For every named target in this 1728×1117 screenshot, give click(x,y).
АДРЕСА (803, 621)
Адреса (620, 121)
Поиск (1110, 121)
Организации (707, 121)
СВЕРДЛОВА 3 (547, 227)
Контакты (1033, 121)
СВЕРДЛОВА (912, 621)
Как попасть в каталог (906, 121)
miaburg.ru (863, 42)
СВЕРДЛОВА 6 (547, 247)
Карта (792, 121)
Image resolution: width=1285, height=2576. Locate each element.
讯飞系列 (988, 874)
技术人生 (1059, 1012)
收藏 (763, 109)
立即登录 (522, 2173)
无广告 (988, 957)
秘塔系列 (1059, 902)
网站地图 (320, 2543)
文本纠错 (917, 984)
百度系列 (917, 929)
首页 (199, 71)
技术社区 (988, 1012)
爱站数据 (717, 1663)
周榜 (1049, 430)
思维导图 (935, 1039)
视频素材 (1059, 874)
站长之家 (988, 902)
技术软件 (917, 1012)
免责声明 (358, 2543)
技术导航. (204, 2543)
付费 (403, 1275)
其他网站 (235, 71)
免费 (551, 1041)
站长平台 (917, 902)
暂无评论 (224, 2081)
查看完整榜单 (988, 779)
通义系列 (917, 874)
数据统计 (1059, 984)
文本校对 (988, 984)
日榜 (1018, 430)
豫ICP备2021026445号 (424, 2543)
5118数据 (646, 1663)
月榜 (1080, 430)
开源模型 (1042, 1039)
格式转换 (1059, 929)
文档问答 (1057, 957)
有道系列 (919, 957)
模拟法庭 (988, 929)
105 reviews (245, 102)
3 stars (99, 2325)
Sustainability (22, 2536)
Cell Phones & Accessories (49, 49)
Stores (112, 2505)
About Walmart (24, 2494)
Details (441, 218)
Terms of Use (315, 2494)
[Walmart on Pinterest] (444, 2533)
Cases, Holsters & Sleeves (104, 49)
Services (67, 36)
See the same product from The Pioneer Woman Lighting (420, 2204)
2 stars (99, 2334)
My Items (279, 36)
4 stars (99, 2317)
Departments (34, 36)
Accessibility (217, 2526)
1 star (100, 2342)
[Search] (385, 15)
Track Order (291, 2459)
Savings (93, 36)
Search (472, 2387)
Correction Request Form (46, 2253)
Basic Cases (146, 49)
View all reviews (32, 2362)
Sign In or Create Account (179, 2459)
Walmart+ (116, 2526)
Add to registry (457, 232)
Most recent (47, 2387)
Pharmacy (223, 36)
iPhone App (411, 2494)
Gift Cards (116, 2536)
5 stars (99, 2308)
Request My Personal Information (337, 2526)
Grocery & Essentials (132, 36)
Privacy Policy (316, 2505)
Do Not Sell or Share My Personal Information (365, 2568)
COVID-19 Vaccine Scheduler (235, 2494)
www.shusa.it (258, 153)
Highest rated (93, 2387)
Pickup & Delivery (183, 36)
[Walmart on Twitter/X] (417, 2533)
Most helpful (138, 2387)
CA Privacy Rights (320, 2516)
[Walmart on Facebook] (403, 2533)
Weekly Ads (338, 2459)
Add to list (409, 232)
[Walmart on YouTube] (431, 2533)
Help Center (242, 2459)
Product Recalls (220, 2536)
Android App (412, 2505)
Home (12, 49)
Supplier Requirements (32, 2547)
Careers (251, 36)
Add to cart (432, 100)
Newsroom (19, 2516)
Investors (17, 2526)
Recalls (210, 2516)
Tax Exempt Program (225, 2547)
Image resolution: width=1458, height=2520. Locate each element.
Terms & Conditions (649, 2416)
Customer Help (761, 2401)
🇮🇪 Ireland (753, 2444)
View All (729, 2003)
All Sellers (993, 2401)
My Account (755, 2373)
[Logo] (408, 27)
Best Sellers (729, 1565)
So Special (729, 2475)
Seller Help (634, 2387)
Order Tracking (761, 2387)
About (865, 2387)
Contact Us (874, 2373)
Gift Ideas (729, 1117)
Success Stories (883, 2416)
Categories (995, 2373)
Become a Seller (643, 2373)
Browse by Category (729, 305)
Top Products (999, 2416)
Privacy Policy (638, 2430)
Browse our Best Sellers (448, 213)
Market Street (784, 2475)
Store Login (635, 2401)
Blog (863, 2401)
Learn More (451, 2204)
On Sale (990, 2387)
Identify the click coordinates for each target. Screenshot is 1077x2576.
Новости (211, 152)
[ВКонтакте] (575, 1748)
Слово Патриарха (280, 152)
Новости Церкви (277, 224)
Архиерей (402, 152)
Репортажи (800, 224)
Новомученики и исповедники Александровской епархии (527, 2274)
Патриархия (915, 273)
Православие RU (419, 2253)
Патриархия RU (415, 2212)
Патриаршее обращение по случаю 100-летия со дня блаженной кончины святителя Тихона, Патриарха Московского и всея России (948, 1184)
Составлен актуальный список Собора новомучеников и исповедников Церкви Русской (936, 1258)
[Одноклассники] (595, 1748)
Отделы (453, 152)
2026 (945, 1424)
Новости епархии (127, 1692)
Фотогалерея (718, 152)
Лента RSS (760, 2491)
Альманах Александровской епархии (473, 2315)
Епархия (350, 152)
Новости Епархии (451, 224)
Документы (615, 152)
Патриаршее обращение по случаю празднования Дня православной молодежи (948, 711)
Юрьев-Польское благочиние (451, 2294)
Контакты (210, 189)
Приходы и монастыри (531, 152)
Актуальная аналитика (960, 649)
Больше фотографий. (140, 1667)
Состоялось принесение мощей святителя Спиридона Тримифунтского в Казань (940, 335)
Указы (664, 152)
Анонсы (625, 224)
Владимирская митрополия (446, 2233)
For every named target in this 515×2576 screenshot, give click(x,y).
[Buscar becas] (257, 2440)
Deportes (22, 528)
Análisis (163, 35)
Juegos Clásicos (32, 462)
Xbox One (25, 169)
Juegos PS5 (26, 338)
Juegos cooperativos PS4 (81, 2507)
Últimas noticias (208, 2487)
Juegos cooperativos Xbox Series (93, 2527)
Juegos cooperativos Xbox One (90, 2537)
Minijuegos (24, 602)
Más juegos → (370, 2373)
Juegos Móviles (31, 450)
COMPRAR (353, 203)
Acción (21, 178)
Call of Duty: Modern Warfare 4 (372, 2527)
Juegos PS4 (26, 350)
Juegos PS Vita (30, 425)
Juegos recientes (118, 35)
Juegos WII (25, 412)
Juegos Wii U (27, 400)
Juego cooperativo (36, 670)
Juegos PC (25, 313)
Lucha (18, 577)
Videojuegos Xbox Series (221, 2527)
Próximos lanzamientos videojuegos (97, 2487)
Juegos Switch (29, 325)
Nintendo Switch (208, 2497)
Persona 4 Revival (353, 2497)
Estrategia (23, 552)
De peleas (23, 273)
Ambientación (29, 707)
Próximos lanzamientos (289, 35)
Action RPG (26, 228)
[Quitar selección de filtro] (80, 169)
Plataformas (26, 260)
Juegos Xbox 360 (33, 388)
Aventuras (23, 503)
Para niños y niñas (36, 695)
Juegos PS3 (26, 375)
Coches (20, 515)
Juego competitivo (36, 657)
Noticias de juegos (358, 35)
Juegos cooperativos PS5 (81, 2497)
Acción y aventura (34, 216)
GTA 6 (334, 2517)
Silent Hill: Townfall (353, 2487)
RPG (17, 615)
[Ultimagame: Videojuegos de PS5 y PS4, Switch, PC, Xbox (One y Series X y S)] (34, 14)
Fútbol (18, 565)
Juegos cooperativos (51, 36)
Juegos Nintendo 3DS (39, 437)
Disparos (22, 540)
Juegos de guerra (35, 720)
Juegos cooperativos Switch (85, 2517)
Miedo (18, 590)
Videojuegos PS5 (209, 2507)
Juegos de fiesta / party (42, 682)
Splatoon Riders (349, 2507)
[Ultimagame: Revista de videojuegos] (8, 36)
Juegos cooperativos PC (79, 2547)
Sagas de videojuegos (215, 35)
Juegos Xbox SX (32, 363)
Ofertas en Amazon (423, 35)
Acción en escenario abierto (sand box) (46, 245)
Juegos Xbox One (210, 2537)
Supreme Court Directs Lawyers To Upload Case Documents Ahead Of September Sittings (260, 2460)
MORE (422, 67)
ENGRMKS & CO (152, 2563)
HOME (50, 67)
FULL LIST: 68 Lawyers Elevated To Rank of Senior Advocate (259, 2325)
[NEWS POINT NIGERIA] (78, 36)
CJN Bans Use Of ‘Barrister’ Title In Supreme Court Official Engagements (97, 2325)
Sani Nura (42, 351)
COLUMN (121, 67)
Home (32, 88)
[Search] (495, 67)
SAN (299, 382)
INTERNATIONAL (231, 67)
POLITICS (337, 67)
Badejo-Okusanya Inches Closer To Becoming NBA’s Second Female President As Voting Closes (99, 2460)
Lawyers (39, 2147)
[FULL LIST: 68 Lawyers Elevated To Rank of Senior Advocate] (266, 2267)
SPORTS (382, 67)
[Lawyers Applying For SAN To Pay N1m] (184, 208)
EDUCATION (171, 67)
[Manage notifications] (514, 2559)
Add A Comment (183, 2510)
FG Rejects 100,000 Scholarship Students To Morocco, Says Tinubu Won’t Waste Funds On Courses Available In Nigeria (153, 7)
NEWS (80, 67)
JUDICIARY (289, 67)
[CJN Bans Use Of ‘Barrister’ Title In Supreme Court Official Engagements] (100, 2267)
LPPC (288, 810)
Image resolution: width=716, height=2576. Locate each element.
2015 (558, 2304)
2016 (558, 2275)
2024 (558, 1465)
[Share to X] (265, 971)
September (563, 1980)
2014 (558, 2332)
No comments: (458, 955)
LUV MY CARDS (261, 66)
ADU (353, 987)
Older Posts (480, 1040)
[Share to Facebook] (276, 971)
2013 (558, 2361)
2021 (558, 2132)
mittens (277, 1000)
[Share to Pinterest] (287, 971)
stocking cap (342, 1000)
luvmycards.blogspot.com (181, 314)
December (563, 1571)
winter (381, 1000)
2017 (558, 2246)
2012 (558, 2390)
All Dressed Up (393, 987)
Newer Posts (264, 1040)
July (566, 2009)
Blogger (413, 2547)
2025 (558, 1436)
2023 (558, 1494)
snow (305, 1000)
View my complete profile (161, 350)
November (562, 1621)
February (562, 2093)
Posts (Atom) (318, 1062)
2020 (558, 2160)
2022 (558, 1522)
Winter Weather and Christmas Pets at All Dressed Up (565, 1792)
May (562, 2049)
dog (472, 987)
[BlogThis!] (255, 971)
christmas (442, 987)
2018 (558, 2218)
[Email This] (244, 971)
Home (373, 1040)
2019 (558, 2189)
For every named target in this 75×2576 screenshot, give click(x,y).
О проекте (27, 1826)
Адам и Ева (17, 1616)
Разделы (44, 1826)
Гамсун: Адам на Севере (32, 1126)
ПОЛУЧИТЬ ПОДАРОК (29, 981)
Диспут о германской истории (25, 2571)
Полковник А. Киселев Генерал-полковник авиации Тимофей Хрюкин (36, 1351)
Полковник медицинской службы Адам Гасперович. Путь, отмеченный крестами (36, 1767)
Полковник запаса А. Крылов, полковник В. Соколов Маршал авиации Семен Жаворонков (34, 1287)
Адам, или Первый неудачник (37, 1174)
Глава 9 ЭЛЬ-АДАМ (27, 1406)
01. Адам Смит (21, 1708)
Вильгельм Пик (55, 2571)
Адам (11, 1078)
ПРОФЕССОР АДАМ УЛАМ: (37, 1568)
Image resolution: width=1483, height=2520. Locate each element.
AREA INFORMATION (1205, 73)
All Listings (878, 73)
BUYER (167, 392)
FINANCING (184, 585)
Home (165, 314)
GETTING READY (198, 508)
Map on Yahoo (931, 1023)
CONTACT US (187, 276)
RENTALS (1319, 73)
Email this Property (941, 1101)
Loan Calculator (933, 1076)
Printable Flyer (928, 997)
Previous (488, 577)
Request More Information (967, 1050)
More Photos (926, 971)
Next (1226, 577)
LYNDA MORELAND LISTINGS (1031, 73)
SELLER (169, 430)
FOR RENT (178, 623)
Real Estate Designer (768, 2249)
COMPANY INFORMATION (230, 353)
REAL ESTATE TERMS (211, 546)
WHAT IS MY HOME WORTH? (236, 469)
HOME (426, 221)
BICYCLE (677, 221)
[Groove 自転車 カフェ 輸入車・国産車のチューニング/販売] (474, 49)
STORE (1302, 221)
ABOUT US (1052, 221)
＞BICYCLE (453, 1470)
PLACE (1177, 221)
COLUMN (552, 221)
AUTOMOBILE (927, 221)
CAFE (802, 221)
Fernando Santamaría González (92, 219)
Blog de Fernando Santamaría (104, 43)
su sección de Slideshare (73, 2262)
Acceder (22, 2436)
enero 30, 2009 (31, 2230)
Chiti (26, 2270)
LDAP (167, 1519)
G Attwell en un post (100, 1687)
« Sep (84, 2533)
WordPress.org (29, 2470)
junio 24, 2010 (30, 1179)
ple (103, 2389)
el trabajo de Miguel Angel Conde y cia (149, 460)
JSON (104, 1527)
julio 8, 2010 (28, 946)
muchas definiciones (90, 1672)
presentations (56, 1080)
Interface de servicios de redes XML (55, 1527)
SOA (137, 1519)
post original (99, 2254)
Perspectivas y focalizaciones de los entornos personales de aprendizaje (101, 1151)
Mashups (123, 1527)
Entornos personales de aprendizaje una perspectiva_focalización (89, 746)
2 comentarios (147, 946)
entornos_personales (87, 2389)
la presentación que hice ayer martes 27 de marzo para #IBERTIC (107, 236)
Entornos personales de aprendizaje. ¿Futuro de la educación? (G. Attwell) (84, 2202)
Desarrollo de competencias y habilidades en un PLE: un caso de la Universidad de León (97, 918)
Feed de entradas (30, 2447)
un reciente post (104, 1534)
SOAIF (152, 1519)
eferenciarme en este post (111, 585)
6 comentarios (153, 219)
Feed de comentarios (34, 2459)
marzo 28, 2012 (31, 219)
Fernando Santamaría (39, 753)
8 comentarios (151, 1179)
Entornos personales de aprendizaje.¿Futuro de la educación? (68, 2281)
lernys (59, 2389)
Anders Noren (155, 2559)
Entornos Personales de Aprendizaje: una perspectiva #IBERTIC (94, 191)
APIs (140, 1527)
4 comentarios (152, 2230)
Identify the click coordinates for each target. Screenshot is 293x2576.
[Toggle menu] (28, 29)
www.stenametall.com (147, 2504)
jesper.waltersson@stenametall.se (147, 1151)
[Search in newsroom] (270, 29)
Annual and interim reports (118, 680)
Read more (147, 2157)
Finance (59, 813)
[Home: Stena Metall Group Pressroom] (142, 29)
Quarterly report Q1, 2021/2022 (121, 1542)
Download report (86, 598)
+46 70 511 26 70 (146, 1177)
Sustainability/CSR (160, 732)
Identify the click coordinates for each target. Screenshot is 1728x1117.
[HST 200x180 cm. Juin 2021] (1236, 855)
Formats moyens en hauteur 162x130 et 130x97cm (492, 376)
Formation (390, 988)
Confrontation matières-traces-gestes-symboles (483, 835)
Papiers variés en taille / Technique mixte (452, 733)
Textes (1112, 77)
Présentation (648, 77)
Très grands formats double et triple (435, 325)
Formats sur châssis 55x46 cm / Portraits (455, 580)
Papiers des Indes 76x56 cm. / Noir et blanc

☆ ☆ ☆

- _Problem details_: The answer is a bare number: how many lines of the records contain the string "Advocate"?

- _Reply to the task_: 2